Prevalence of SARS-CoV-2–Specific Antibodies, Japan, June 2020

Takashi YoshiyamaComments to Author , Yasuki Saito, Kunitsugu Masuda, Yoshiko Nakanishi, Yasutoshi Kido, Kazuhiro Uchimura, Satoshi Mitarai, Tadaki Suzuki, Yu Nakagama, Hiroshi Kubota, Maki Satomi, Sana Uchikoba, Makoto Ohnishi, Takaji Wakita, Seiya Kato, and Katsunobu Kato
Author affiliations: Research Institute of Tuberculosis, Kiyose, Japan (T. Yoshiyama, K. Uchimura, S. Miatai, S. Kato); Fukujuji Kenshin Center of Miyagi Anti-Tuberculosis Association, Sendai, Japan (Y. Saito); Osaka Anti-Tuberculosis Association, Osaka, Japan (K. Masuda); Center for Comprehensive Health Check and Promotion of Japan Anti-Tuberculosis Association, Tokyo, Japan (Y. Nakanishi); Osaka City University, Osaka (Y. Kido, Y. Nakagama); National Institute of Infectious Diseases, Tokyo (T. Suzuki, M. Ohnishi, T. Wakita); Osaka City University Hospital, Osaka (H. Kubota); Ministry of Health, Labor and Welfare, Tokyo (M. Satomi, S. Uchikoba); Government of Japan, Tokyo (K. Kato)

Cite This Article

Abstract

We used 2 commercially available antibody tests to estimate seroprevalence of severe acute respiratory syndrome coronavirus 2 infection in Japan during June 2020. Of 7,950 samples, 8 were positive by both assays. Using 2 reliable antibody tests in conjunction is an effective method for estimating seroprevalence in low prevalence settings.

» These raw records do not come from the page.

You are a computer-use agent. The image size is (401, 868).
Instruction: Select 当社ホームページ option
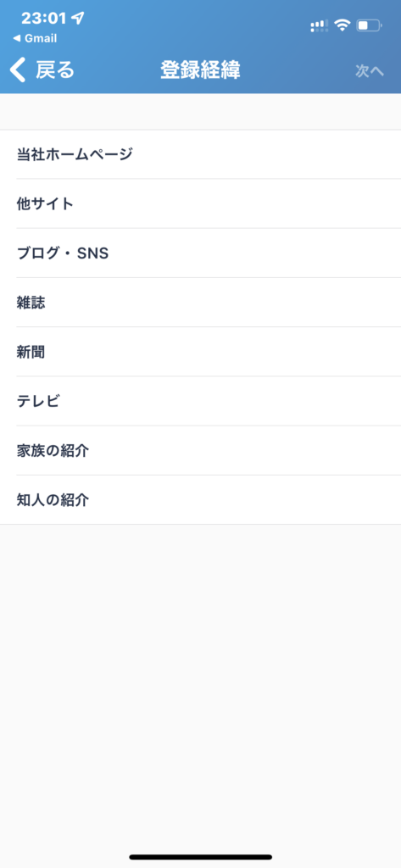(200, 154)
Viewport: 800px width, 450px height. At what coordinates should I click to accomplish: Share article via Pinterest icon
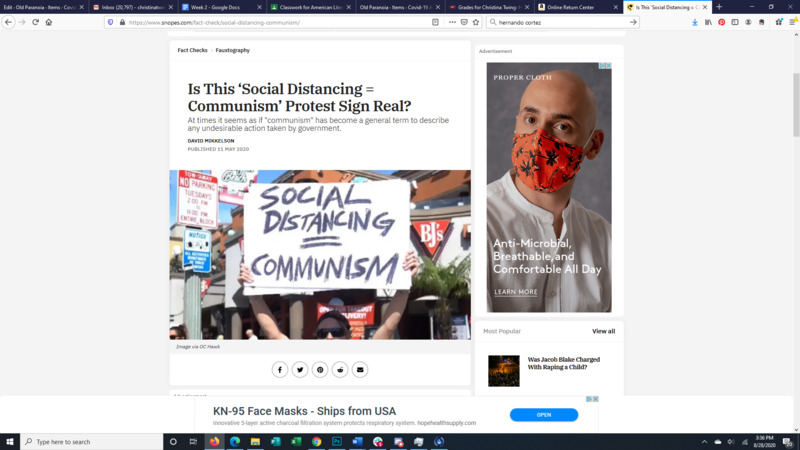coord(320,369)
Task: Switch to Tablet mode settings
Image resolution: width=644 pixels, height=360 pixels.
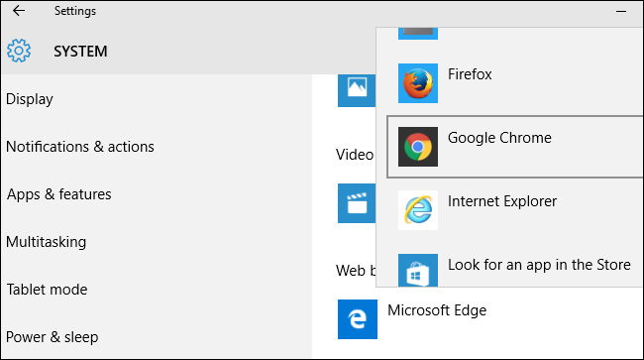Action: (47, 290)
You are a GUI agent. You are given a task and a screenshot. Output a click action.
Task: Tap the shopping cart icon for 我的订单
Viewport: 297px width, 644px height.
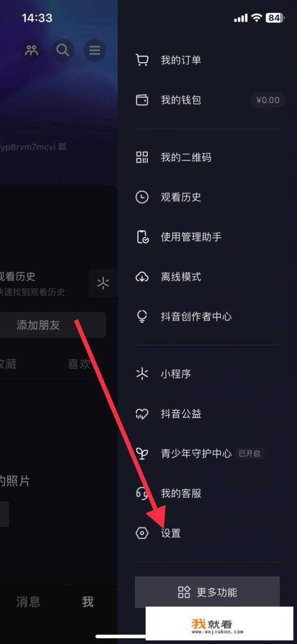[x=142, y=60]
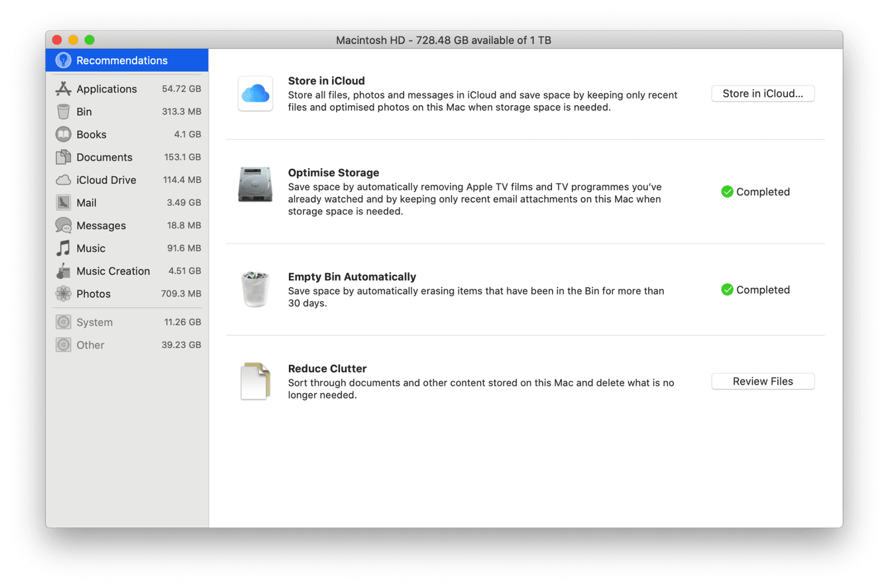Select the Messages speech bubble icon
Viewport: 888px width, 588px height.
coord(64,225)
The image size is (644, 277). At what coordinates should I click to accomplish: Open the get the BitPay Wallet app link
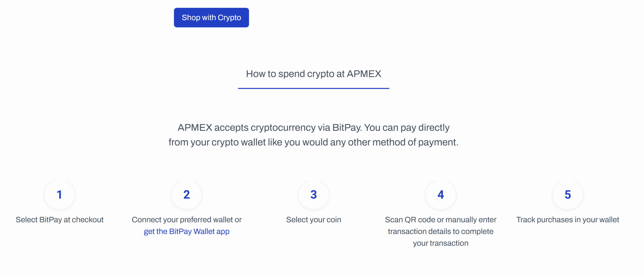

During the first wave of the coronavirus disease (COVID-19) pandemic in Japan, a total of 16,884 persons tested positive for severe acute respiratory syndrome coronavirus 2 (SARS-CoV-2) by May 31, 2020, indicating a national cumulative incidence of 0.013% (1,2) (Appendix Figure). To establish a surveillance method in low prevalence settings, we assessed the seroprevalence of SARS-CoV-2 infection in Japan in early June 2020.

The Study

By October 2020, no standard antibody test or standardized method for estimating the seroprevalence of SARS-CoV-2 infection had been established. We used 2 serologic tests, a neutralizing antibody assay, and participant questionnaires to estimate the seroprevalence of SARS-CoV-2 infection in Japan.

We conducted a seroprevalence survey of SARS-CoV-2 infection in 3 prefectures of Japan during June 1–7, 2020. We selected 2 prefectures with a relatively high cumulative incidence of confirmed COVID-19 cases as of May 31, 2020: Tokyo, with an incidence of 0.039% (5,408 cases/13.9 million population) and Osaka, with an incidence of 0.020% (1,785 cases/8.8 million population). To better estimate the range of seroprevalence of SARS-CoV-2 infection in Japan, we also chose a prefecture with a relatively low cumulative incidence, Miyagi, with an incidence of 0.004% (88 cases/2.3 million population).

Figure

Flowchart of participants and results of SARS-CoV-2–specific antibody survey, Japan, 2020. Dagger (†) indicates sum of values marked with asterisks (*). SARS-CoV-2, severe acute respiratory syndrome coronavirus 2.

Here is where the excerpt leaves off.